• [Aim of the exercise]:
Your answer must be the lines from the one containing "This screenshot has width=683, height=384." through the last line below, copied exactly, with no pictures.

• [Data section]:
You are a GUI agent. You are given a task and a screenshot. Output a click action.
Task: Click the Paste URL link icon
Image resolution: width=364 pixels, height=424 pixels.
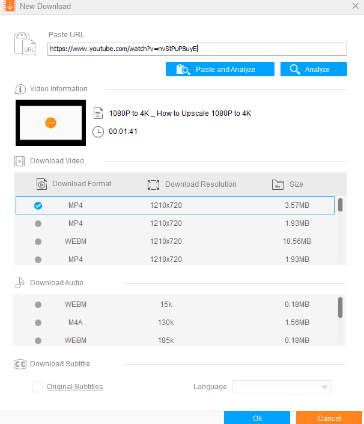point(25,44)

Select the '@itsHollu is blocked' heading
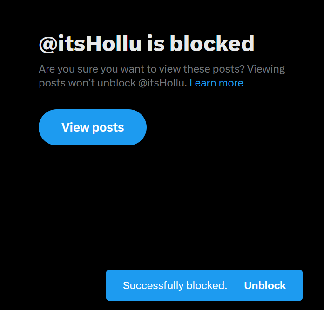click(147, 44)
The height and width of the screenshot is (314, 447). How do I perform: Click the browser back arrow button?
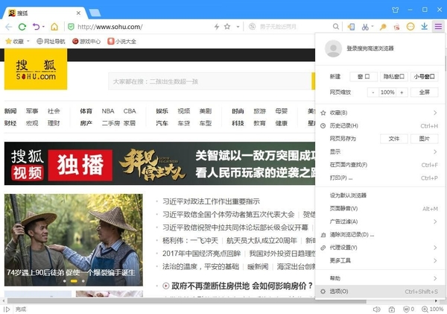[8, 27]
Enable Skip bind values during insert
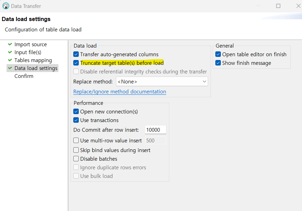The width and height of the screenshot is (302, 211). pos(76,150)

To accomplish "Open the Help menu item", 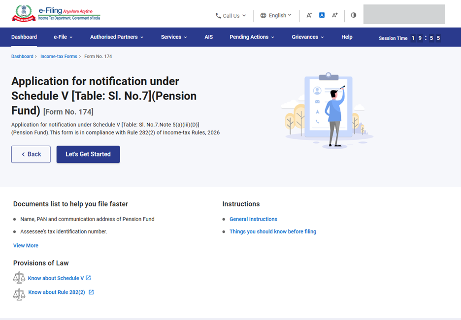I will coord(347,37).
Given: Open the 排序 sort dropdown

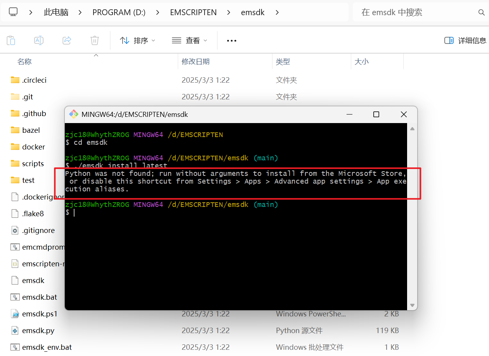Looking at the screenshot, I should pos(138,40).
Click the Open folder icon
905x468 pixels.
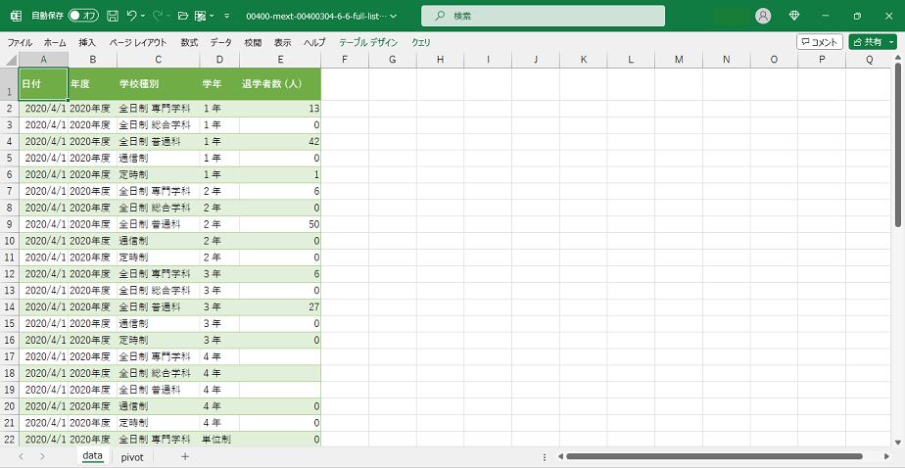point(182,16)

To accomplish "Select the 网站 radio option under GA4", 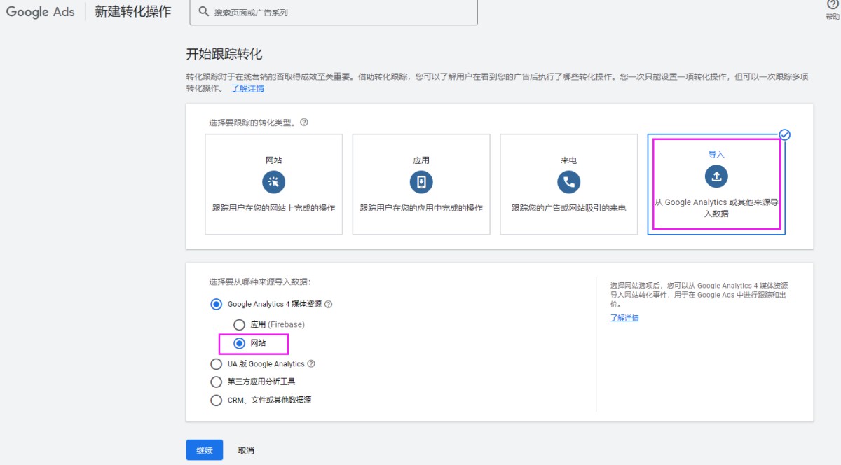I will coord(239,343).
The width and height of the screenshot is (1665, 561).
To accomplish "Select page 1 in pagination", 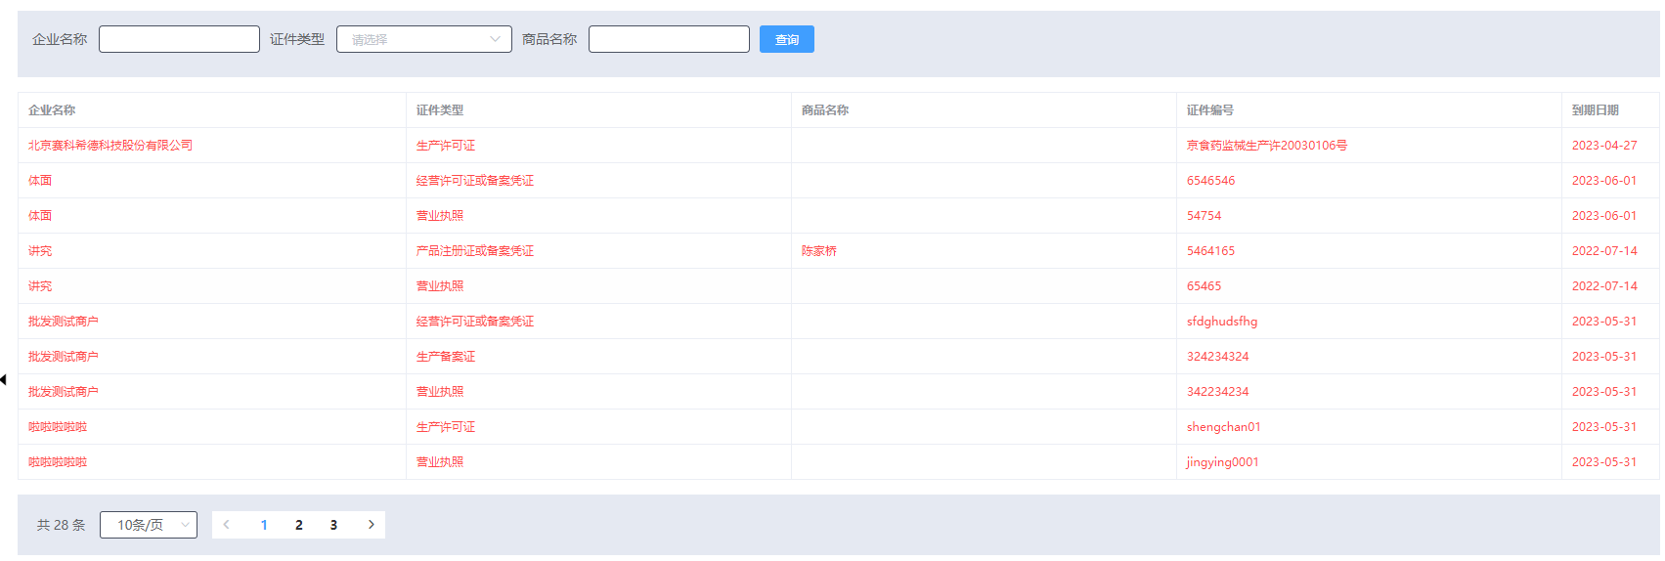I will [x=264, y=525].
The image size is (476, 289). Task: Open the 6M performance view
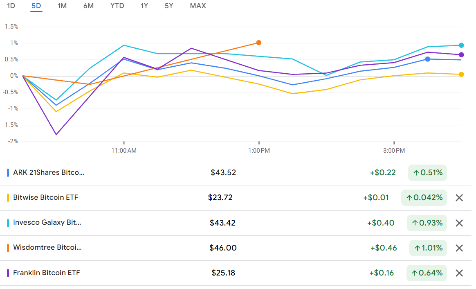(x=88, y=6)
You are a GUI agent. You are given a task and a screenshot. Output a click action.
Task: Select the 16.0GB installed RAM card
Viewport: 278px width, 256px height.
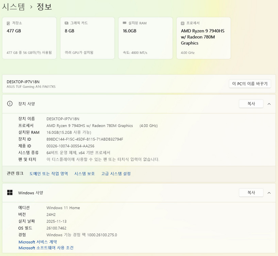click(x=145, y=38)
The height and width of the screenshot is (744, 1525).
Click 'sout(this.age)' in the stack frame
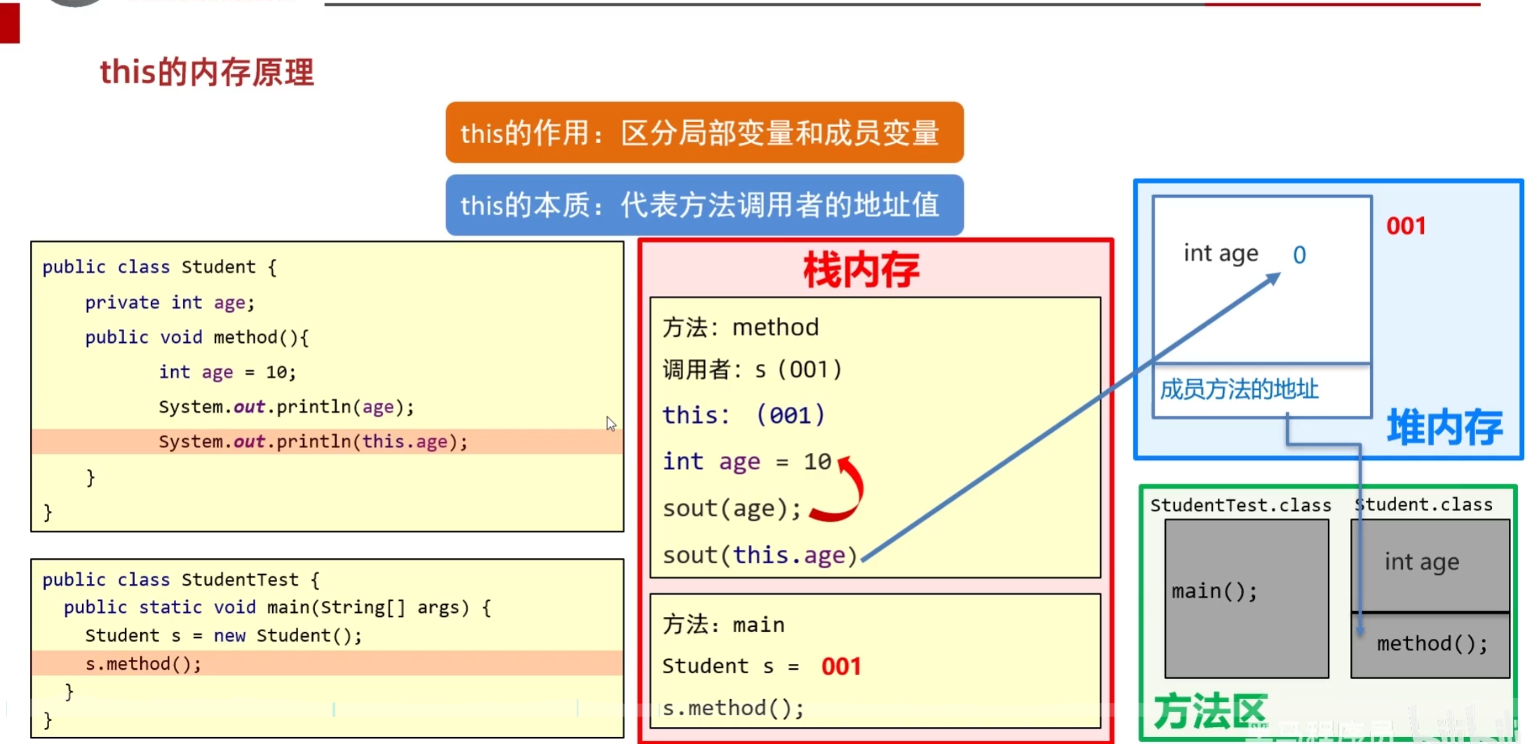tap(760, 555)
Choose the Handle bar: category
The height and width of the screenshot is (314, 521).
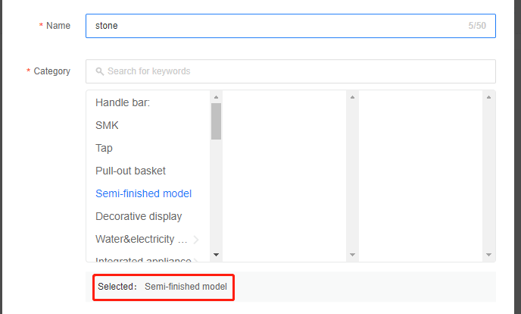(123, 102)
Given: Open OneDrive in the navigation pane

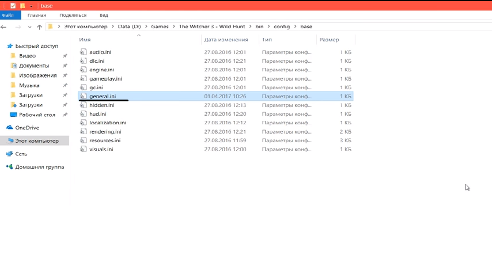Looking at the screenshot, I should click(x=27, y=127).
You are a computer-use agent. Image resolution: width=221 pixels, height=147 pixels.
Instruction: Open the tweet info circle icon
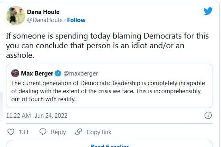(x=208, y=115)
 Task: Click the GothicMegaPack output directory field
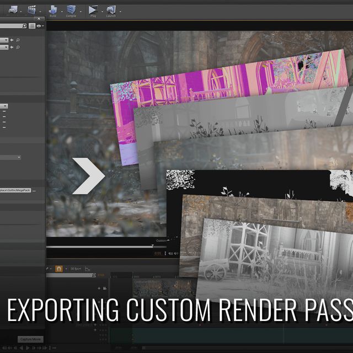click(15, 190)
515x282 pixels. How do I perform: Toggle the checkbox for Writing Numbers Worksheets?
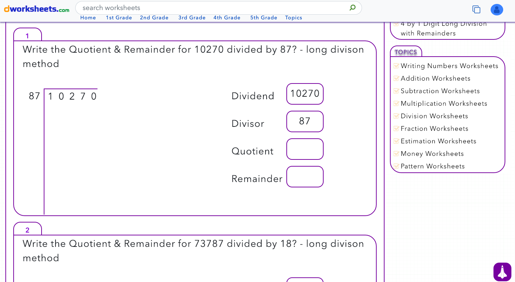(x=396, y=66)

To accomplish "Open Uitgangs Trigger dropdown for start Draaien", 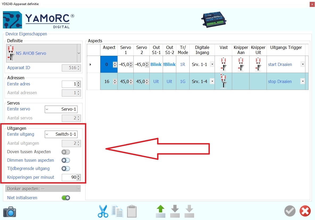I will point(302,64).
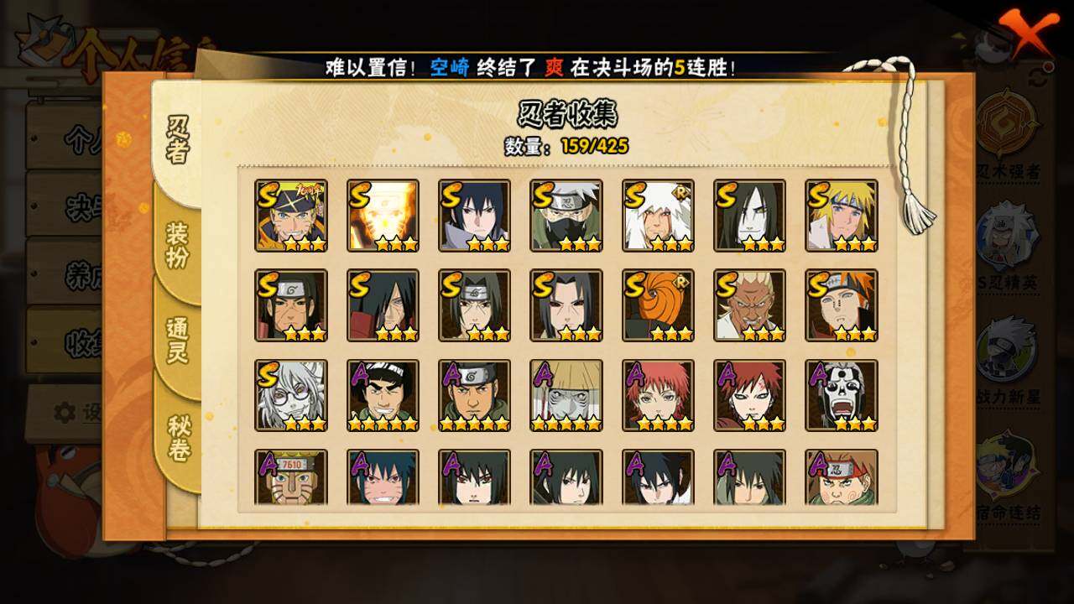Select the S-rank masked Kakashi ninja card
This screenshot has height=604, width=1074.
coord(566,216)
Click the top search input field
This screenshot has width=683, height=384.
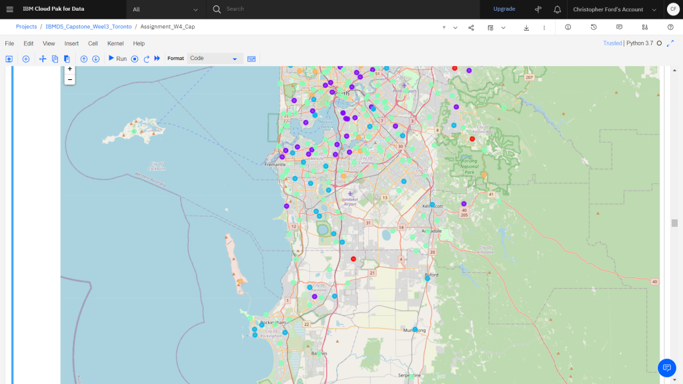pyautogui.click(x=347, y=9)
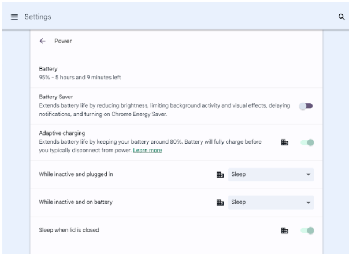Viewport: 349px width, 256px height.
Task: Select the Battery status row
Action: [x=80, y=72]
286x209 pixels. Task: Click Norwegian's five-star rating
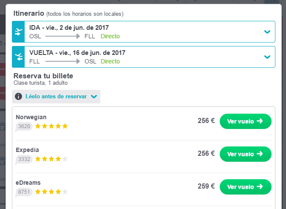click(x=51, y=126)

• [Response]:
This screenshot has width=683, height=384.
pyautogui.click(x=347, y=9)
Viewport: 349px width, 256px height.
Task: Select the Battery status row
Action: [x=80, y=72]
286x209 pixels. Task: Click Norwegian's five-star rating
click(x=51, y=126)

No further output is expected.